**EXERCISE GOAL**
Every line below should be repeated exactly.

[RECORDS]

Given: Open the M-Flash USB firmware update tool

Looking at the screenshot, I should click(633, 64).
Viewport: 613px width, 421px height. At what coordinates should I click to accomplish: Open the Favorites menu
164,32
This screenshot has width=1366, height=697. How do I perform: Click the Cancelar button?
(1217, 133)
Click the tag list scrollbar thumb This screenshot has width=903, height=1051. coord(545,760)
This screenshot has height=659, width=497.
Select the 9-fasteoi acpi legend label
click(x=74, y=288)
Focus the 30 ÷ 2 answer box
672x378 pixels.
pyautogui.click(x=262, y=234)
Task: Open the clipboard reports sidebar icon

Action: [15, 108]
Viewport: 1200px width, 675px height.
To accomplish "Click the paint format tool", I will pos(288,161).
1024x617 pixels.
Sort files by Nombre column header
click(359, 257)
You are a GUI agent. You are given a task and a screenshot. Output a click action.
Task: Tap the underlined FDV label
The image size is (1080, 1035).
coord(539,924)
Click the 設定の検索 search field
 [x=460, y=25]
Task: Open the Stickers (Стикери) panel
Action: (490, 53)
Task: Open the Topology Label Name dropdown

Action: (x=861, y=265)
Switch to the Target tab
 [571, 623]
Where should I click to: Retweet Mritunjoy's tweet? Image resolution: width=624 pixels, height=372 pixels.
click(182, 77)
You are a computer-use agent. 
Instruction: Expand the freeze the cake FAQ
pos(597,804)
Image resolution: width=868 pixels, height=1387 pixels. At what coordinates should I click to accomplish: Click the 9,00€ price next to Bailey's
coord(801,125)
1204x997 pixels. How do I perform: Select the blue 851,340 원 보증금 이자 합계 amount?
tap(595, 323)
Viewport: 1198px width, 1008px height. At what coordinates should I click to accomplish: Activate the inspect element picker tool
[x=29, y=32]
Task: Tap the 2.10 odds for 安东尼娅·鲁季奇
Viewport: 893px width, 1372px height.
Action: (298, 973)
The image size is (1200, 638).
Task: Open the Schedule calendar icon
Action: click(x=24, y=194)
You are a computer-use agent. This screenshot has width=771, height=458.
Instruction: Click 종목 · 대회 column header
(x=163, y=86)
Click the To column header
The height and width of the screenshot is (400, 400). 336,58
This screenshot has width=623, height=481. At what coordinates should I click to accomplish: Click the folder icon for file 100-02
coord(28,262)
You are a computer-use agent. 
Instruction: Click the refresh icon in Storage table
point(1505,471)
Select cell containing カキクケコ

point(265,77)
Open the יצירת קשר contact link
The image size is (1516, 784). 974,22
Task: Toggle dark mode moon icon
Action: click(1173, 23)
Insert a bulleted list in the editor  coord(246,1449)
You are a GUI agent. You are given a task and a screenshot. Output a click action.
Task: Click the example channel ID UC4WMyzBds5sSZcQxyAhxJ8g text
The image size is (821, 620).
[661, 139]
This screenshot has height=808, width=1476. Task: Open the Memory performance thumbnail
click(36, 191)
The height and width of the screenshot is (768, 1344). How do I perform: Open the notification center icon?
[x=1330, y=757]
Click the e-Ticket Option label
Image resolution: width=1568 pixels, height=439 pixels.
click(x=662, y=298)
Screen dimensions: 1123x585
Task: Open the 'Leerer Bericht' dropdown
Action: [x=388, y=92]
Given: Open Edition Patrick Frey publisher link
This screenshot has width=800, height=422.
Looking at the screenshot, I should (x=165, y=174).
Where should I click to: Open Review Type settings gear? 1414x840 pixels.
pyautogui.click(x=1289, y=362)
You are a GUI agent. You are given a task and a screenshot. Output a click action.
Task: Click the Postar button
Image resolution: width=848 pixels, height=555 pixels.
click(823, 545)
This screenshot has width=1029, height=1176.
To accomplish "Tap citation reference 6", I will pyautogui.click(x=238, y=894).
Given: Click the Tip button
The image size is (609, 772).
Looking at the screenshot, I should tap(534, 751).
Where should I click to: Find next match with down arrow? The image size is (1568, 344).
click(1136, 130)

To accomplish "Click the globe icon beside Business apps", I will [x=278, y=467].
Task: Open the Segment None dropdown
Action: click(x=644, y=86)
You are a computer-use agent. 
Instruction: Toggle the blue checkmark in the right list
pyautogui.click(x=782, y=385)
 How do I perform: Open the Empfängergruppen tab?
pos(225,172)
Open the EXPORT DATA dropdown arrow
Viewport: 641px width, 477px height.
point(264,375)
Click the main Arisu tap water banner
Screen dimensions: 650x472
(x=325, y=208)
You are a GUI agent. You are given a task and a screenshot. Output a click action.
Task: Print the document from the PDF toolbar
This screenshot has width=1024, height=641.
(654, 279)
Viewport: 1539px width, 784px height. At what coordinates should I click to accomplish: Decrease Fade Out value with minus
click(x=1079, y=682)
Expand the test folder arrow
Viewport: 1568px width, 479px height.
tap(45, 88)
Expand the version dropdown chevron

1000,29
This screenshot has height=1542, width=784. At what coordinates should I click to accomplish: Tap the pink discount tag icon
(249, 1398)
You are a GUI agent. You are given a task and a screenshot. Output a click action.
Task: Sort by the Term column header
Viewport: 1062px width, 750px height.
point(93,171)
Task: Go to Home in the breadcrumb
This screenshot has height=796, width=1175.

[/RECORDS]

**ANSWER**
Given: Open the M-Flash USB firmware update tool

Looking at the screenshot, I should click(633, 64).
Viewport: 613px width, 421px height. At what coordinates should I click to accomplish: Open the Favorites menu
164,32
This screenshot has width=1366, height=697. How do I perform: Click the Cancelar button?
(1217, 133)
Click the tag list scrollbar thumb This screenshot has width=903, height=1051. coord(545,760)
This screenshot has height=659, width=497.
Select the 9-fasteoi acpi legend label
click(x=74, y=288)
Focus the 30 ÷ 2 answer box
672x378 pixels.
pyautogui.click(x=262, y=234)
Task: Open the clipboard reports sidebar icon

Action: [15, 108]
Viewport: 1200px width, 675px height.
To accomplish "Click the paint format tool", I will pos(288,161).
1024x617 pixels.
Sort files by Nombre column header
click(359, 257)
You are a GUI agent. You are given a task and a screenshot. Output a click action.
Task: Tap the underlined FDV label
The image size is (1080, 1035).
coord(539,924)
Click the 設定の検索 search field
 [x=460, y=25]
Task: Open the Stickers (Стикери) panel
Action: (490, 53)
Task: Open the Topology Label Name dropdown

Action: (x=861, y=265)
Switch to the Target tab
 [571, 623]
Where should I click to: Retweet Mritunjoy's tweet? Image resolution: width=624 pixels, height=372 pixels.
click(182, 77)
You are a computer-use agent. 
Instruction: Expand the freeze the cake FAQ
pos(597,804)
Image resolution: width=868 pixels, height=1387 pixels. At what coordinates should I click to accomplish: Click the 9,00€ price next to Bailey's
coord(801,125)
1204x997 pixels. How do I perform: Select the blue 851,340 원 보증금 이자 합계 amount?
tap(595, 323)
Viewport: 1198px width, 1008px height. At what coordinates should I click to accomplish: Activate the inspect element picker tool
[x=29, y=32]
Task: Tap the 2.10 odds for 安东尼娅·鲁季奇
Viewport: 893px width, 1372px height.
Action: (298, 973)
The image size is (1200, 638).
Task: Open the Schedule calendar icon
Action: click(x=24, y=194)
You are a computer-use agent. This screenshot has width=771, height=458.
Instruction: Click 종목 · 대회 column header
(x=163, y=86)
Click the To column header
The height and width of the screenshot is (400, 400). 336,58
This screenshot has width=623, height=481. At what coordinates should I click to accomplish: Click the folder icon for file 100-02
coord(28,262)
You are a computer-use agent. 
Instruction: Click the refresh icon in Storage table
point(1505,471)
Select cell containing カキクケコ

point(265,77)
Open the יצירת קשר contact link
The image size is (1516, 784). 974,22
Task: Toggle dark mode moon icon
Action: click(1173, 23)
Insert a bulleted list in the editor  coord(246,1449)
You are a GUI agent. You are given a task and a screenshot. Output a click action.
Task: Click the example channel ID UC4WMyzBds5sSZcQxyAhxJ8g text
The image size is (821, 620).
[661, 139]
This screenshot has height=808, width=1476. Task: Open the Memory performance thumbnail
click(36, 191)
The height and width of the screenshot is (768, 1344). How do I perform: Open the notification center icon?
[x=1330, y=757]
Click the e-Ticket Option label
Image resolution: width=1568 pixels, height=439 pixels.
click(x=662, y=298)
Screen dimensions: 1123x585
Task: Open the 'Leerer Bericht' dropdown
Action: [x=388, y=92]
Given: Open Edition Patrick Frey publisher link
This screenshot has width=800, height=422.
Looking at the screenshot, I should (x=165, y=174).
Where should I click to: Open Review Type settings gear? 1414x840 pixels.
pyautogui.click(x=1289, y=362)
You are a GUI agent. You are given a task and a screenshot. Output a click action.
Task: Click the Postar button
Image resolution: width=848 pixels, height=555 pixels.
click(823, 545)
This screenshot has width=1029, height=1176.
To accomplish "Tap citation reference 6", I will pyautogui.click(x=238, y=894).
Given: Click the Tip button
The image size is (609, 772).
Looking at the screenshot, I should tap(534, 751).
Where should I click to: Find next match with down arrow? The image size is (1568, 344).
click(1136, 130)

To accomplish "Click the globe icon beside Business apps", I will [x=278, y=467].
Task: Open the Segment None dropdown
Action: click(x=644, y=86)
You are a computer-use agent. 
Instruction: Toggle the blue checkmark in the right list
pyautogui.click(x=782, y=385)
 How do I perform: Open the Empfängergruppen tab?
pos(225,172)
Open the EXPORT DATA dropdown arrow
Viewport: 641px width, 477px height.
point(264,375)
Click the main Arisu tap water banner
Screen dimensions: 650x472
(x=325, y=208)
You are a GUI agent. You are given a task and a screenshot. Output a click action.
Task: Print the document from the PDF toolbar
This screenshot has width=1024, height=641.
(654, 279)
Viewport: 1539px width, 784px height. At what coordinates should I click to accomplish: Decrease Fade Out value with minus
click(x=1079, y=682)
Expand the test folder arrow
Viewport: 1568px width, 479px height.
tap(45, 88)
Expand the version dropdown chevron

1000,29
This screenshot has height=1542, width=784. At what coordinates should I click to accomplish: Tap the pink discount tag icon
(249, 1398)
You are a GUI agent. You are given a task and a screenshot. Output a click action.
Task: Sort by the Term column header
Viewport: 1062px width, 750px height.
point(93,171)
Task: Go to Home in the breadcrumb
This screenshot has height=796, width=1175.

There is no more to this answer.